Interpretations:Alienation's For The Rich
Flans has occasionally jokingly attributed this song to his father Earl. Since Flans attended the Pratt Institute, he could be the son who's "gotta go to art school." I seriously doubt this song is ACTUALLY about Mr. Earl Flansburgh, who, by all accounts, is a successful architect, not a penniless drunk driver. The (unreliable?) narrator might be intended to be a largely fictionalized version of Flans's father, though. —Preceding unsigned comment added by pc240-3.immaculata.edu (talk • contribs) 20:28, 25 July 2004
I think it's just a country music spoof, but a funny one at that. A hard-drinking grizzled country singer whose son's gotta go to art school is pretty amusing. —Preceding unsigned comment added by 184.108.40.206 (talk • contribs) 00:12, 17 February 2006
"Alienation" was a crucial part of Karl Marx's theory about the experience of the proletariat. This feeling (which was supposed to result from the fact that workers were not in ownership of the 'means of production') was to lead to revolution toward communism. The joke in the song is that the idea is a favorite of rich (middle class) leftists, and is worthless to the working class louts themselves. --Nehushtan 20:55, 16 Feb 2006 (CST)

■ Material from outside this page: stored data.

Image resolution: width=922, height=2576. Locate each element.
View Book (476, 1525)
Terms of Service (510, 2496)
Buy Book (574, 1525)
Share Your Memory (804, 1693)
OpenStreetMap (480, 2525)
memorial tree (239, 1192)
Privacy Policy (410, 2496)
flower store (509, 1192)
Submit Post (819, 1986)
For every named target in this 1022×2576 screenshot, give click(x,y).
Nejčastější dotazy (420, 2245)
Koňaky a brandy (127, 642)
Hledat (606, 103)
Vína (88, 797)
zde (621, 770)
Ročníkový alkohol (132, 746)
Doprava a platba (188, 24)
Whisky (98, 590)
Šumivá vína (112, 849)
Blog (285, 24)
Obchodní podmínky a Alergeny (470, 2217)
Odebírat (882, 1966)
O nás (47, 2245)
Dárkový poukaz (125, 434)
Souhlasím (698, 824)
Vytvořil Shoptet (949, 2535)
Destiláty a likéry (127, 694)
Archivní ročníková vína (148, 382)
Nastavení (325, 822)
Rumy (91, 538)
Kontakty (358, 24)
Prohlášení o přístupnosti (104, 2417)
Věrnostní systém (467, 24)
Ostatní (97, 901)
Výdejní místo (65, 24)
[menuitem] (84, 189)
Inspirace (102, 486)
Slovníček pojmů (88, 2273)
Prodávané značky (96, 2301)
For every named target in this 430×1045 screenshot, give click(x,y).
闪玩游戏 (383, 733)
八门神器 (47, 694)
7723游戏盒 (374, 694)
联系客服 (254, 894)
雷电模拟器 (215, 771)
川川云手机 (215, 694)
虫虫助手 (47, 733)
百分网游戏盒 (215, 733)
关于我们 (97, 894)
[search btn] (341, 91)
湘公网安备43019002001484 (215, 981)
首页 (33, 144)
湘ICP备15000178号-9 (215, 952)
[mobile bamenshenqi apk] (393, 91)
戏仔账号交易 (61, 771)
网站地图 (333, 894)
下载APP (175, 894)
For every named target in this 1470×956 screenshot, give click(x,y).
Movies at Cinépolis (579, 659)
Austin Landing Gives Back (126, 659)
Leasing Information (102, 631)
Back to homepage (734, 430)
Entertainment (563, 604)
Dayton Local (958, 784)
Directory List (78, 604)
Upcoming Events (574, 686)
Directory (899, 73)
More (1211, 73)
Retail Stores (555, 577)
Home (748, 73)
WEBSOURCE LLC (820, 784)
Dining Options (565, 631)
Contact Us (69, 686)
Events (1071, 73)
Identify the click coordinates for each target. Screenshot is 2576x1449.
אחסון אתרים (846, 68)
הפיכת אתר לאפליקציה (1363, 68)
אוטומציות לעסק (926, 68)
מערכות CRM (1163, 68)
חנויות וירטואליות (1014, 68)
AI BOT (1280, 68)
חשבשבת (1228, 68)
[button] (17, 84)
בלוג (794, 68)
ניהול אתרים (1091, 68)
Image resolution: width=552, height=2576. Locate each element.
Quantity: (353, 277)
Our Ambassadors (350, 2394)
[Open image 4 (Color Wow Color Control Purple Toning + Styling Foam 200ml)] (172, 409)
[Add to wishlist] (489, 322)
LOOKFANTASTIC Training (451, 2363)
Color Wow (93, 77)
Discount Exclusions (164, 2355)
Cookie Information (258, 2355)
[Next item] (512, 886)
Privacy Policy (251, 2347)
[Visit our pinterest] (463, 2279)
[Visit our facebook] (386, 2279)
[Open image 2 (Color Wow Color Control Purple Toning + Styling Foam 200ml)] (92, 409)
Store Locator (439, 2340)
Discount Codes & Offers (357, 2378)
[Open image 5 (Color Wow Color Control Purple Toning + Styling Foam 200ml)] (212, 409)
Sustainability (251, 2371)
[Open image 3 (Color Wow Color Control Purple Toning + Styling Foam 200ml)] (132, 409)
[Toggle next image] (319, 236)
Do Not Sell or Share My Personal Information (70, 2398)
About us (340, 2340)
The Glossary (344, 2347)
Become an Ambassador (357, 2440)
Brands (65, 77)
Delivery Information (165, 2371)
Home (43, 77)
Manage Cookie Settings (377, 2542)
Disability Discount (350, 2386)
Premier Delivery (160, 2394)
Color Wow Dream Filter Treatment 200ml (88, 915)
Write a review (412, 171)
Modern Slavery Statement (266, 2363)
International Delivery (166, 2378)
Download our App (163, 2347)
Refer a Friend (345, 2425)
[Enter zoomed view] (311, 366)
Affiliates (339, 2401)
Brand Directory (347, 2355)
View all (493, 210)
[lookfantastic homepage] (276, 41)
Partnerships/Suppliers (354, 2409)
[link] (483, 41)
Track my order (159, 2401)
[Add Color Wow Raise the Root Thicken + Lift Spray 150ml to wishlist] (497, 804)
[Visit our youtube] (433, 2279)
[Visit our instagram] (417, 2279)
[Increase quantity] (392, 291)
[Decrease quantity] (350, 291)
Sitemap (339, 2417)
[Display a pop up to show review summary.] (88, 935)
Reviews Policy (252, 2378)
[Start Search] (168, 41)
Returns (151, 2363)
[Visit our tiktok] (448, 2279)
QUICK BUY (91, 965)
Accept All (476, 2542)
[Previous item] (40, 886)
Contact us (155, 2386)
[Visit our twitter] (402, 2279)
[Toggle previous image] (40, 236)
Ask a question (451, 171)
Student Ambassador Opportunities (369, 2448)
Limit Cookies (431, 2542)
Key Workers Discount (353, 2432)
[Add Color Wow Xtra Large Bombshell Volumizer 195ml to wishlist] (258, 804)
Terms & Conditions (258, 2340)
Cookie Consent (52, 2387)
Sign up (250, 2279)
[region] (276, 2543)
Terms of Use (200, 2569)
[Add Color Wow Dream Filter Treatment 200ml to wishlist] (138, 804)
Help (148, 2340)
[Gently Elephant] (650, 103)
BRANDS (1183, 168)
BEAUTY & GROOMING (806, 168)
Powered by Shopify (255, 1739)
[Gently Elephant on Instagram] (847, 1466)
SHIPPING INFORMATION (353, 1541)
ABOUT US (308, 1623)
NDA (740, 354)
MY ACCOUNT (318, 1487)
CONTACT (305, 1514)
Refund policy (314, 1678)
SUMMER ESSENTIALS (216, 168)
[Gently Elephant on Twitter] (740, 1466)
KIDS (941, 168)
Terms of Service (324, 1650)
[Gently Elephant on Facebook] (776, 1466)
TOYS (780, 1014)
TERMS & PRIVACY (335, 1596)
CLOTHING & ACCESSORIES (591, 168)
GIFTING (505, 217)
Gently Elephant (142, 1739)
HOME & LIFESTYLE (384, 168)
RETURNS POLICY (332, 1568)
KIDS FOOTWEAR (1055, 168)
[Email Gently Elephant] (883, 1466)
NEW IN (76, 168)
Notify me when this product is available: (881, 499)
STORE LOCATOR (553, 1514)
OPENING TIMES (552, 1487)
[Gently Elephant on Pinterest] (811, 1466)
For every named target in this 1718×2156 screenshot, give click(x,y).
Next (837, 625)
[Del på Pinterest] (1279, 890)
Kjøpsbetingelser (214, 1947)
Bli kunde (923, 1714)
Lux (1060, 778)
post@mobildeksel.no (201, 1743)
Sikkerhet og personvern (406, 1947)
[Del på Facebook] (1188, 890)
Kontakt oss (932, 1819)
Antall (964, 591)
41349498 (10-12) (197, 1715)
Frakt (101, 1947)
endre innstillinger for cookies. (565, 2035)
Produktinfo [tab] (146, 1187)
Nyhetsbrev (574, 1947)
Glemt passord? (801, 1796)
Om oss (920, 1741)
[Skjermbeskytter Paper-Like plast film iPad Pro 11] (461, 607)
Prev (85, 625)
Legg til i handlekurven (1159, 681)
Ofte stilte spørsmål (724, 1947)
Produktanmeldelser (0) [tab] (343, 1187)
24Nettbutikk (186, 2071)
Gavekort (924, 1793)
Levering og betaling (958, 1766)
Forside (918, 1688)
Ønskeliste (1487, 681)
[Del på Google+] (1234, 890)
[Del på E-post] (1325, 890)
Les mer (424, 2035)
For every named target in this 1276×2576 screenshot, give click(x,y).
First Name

This song reminds me of Phil Ochs's music. Which makes sense, considering he's referenced in the following track, and They have even covered one of his songs. --RaygunShaun 22:33, 22 October 2011 (EDT)
A message of hope
For the rich?
Early on in my TMBG fandom I heard this song title, humorously, as "Alien Nation's for the rich". Of course, I knew that wasn't correct, but it did get me thinking. That movie, which eventually led to a short-lived TV series and a couple of made-for-TV movies, was the kind of thing that might only appeal to a certain demographic (i.e., fairly well-off people who could comfortably imagine aliens intermingling with humans without much conflict). That's about as far down this particular rabbit hole as I'm willing to go. :-) --MisterMe (talk) 08:55, 17 February 2016 (EST)
Eventually, Alcohol Is the Only Thing He Pays For
The narrator has stumbled into financial instability and a poor lifestyle, so he may have turned to alcohol to solve some of his problems. But as the second verse is sung twice in this song ("drinkin' and a-drivin'"), it can be implied the narrator got addicted and is only paying for alcohol rather than anything else.